• _REQUIREMENTS_:
Copy word for word the lines of the data from the line holding "Select the 先进火力器材β equipment slot" through the end of the data, inclusive. Leave the pictures out of your answer.

• _EXCERPTED RECORDS_:
--- --- ---
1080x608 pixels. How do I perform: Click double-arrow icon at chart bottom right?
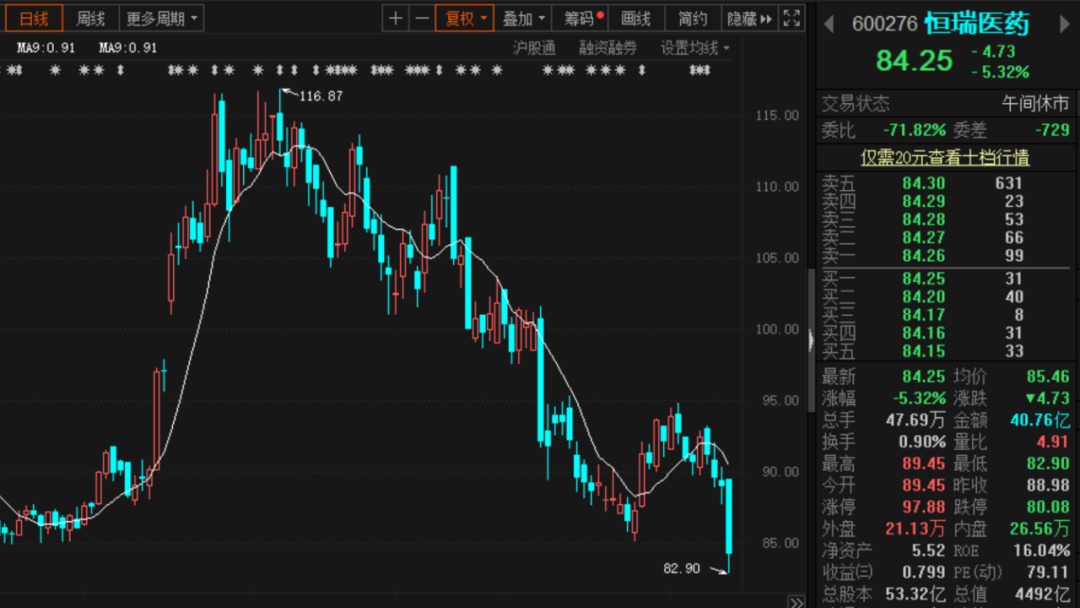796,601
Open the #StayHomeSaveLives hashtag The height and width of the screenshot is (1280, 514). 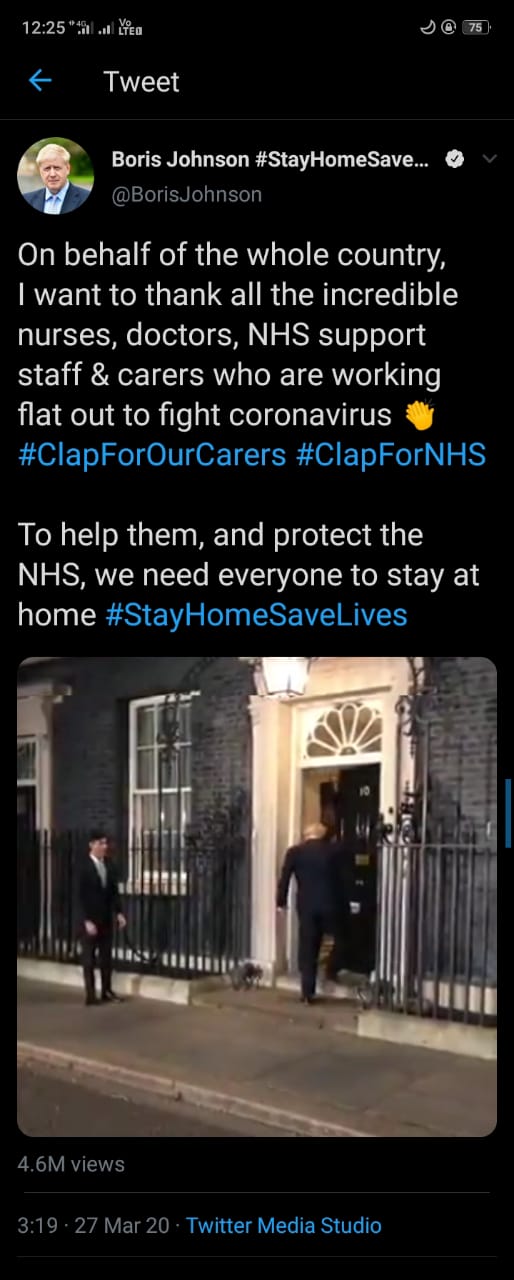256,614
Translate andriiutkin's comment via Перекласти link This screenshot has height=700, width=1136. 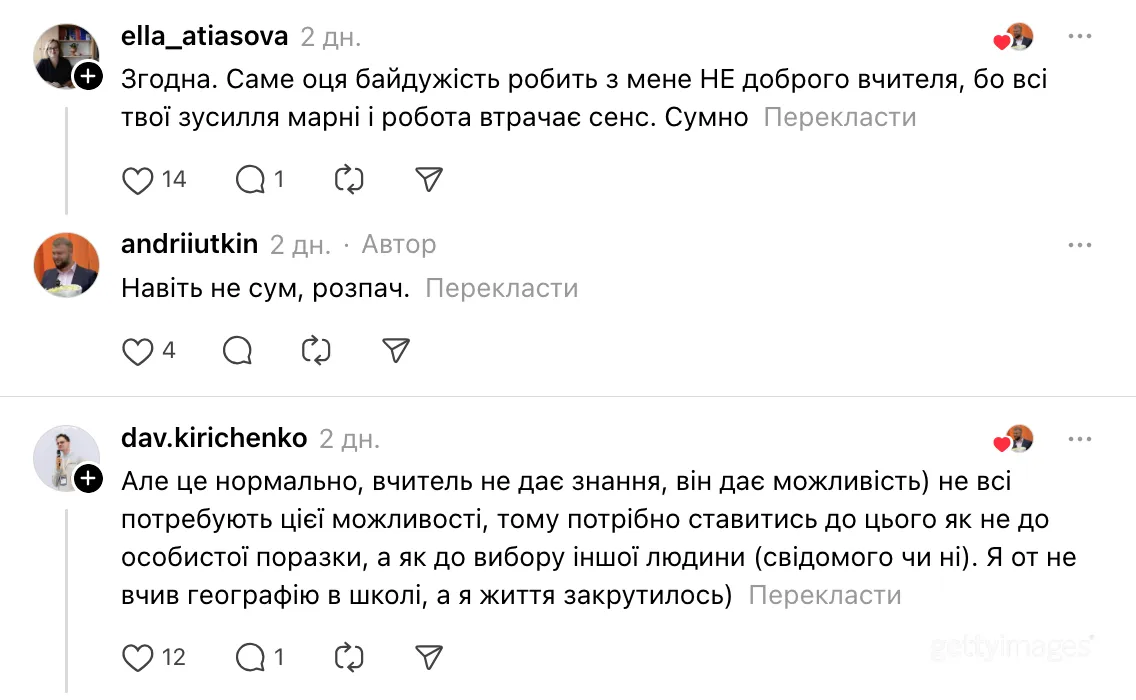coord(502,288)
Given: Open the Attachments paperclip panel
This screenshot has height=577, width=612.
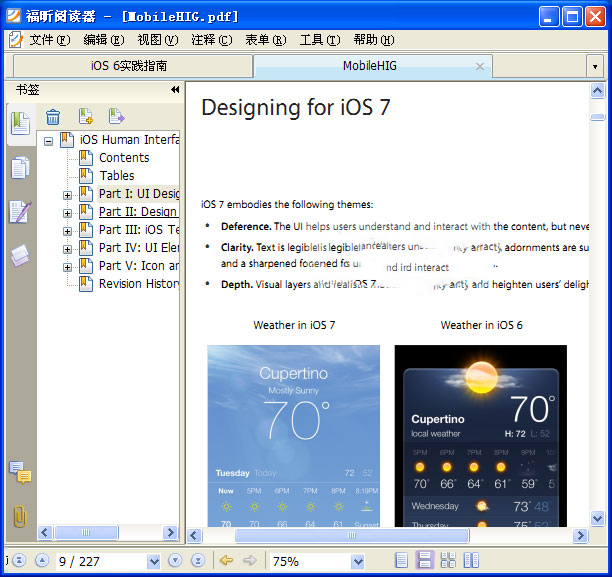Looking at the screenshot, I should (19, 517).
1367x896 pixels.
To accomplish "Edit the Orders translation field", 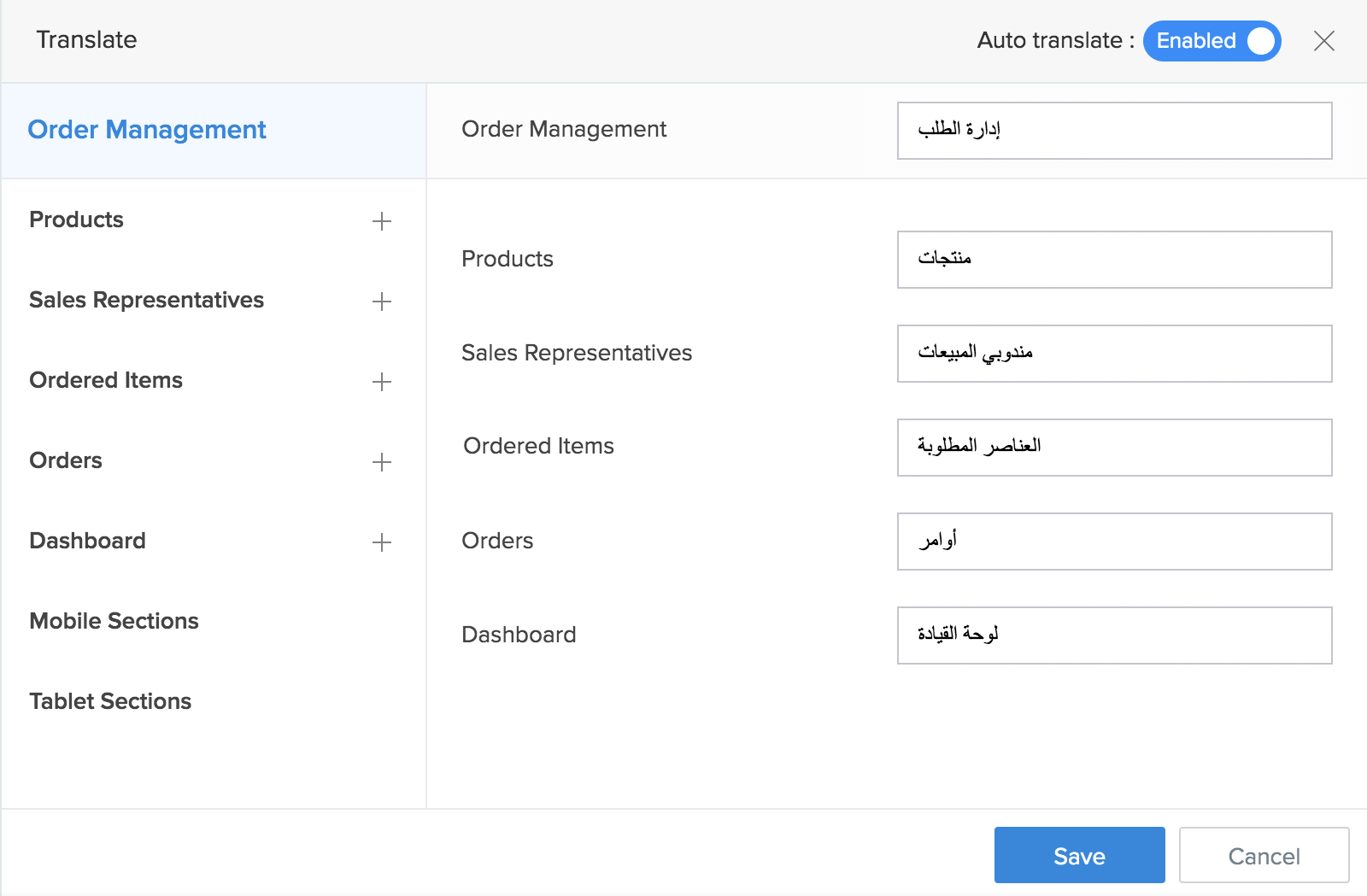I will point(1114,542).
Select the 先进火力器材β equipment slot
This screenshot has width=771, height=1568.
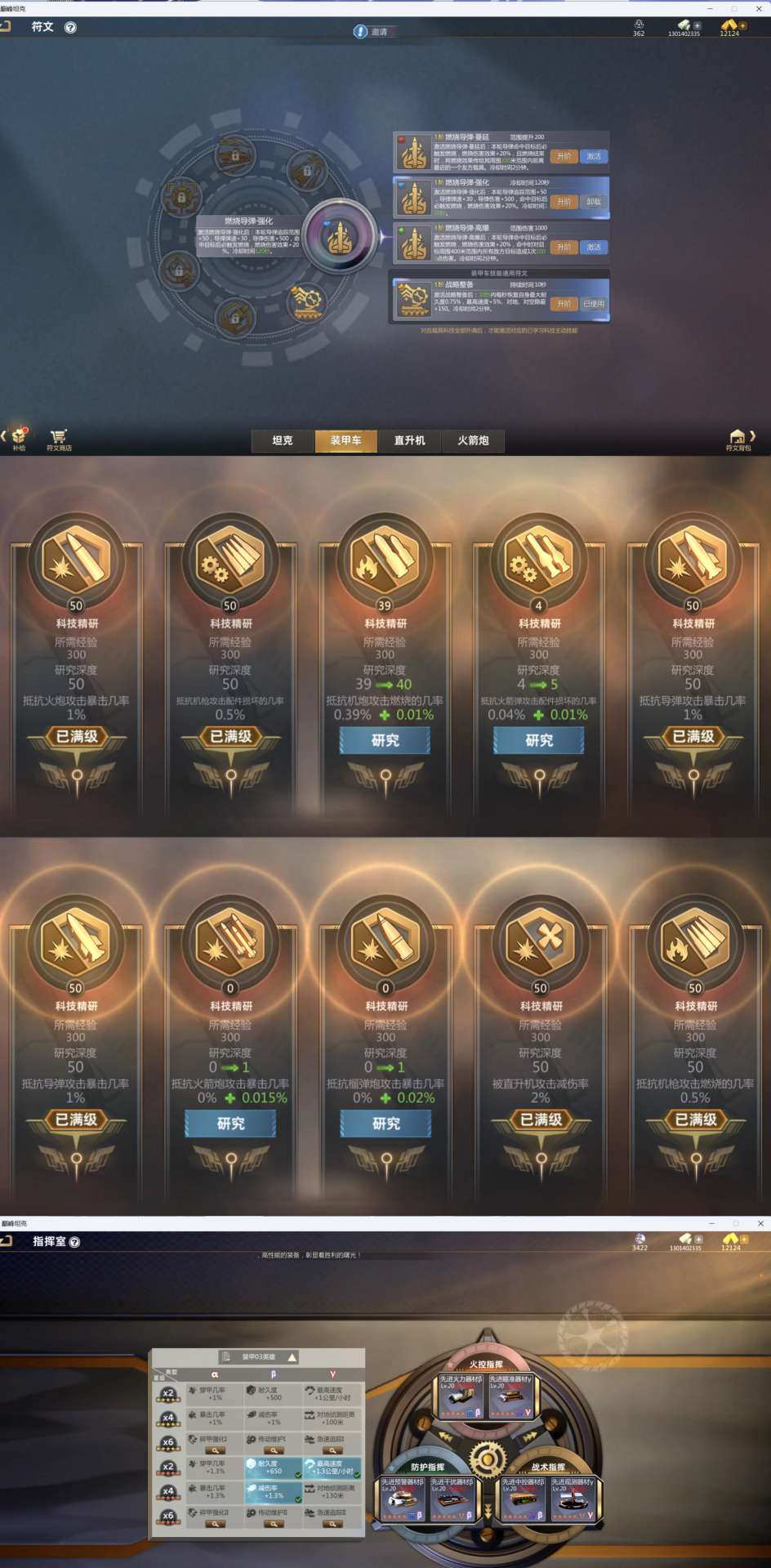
--- --- ---
• _RESPONSE TO THIS TASK_:
Select the 先进火力器材β equipment slot
This screenshot has width=771, height=1568.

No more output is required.